We have already seen in our article about diversification that a prudent investor does not put “all his eggs into one basket”, but allocates investments to several different assets in order to spread the risks associated with these investments. We have also seen that diversifying investments can be a costly exercise.

The use of an investment fund can be an interesting solution which in addition also provides a range of other benefits.

To illustrate this, let’s consider an investment fund that invests in equities. We have already seen that such a fund invests the money entrusted to it by investors in shares of many different companies. If you put your money in an equity fund, you invest from the start in a wide range of companies, and this even with modest investment amounts. You thus realize a good risk diversification at relatively low costs.

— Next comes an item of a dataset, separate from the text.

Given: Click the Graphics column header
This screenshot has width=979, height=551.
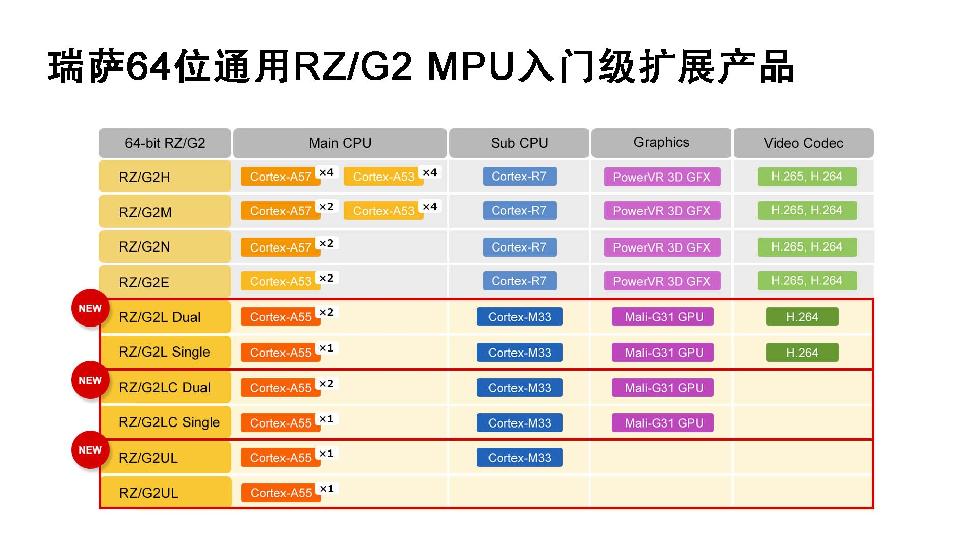Looking at the screenshot, I should [x=661, y=143].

An investment fund offers a high level of investor protection. An investment fund is a regulated investment vehicle, and regulation clearly defines what the fund is allowed to do and what not. Each fund must first be approved and will then be continuously monitored by the competent supervisory authority.

The Fund’s assets must be strictly separated from those of its management company, and the safekeeping of the assets held by the investment fund must be entrusted to a depositary (which must be a regulated credit institution). This guarantees that the fund’s assets are not affected in case of financial problems or bankruptcy of the fund company.

An investment fund generally offers a high degree of flexibility in terms of investments. You can invest a single sum of money or smaller amounts at more or less regular intervals, as it suits you best.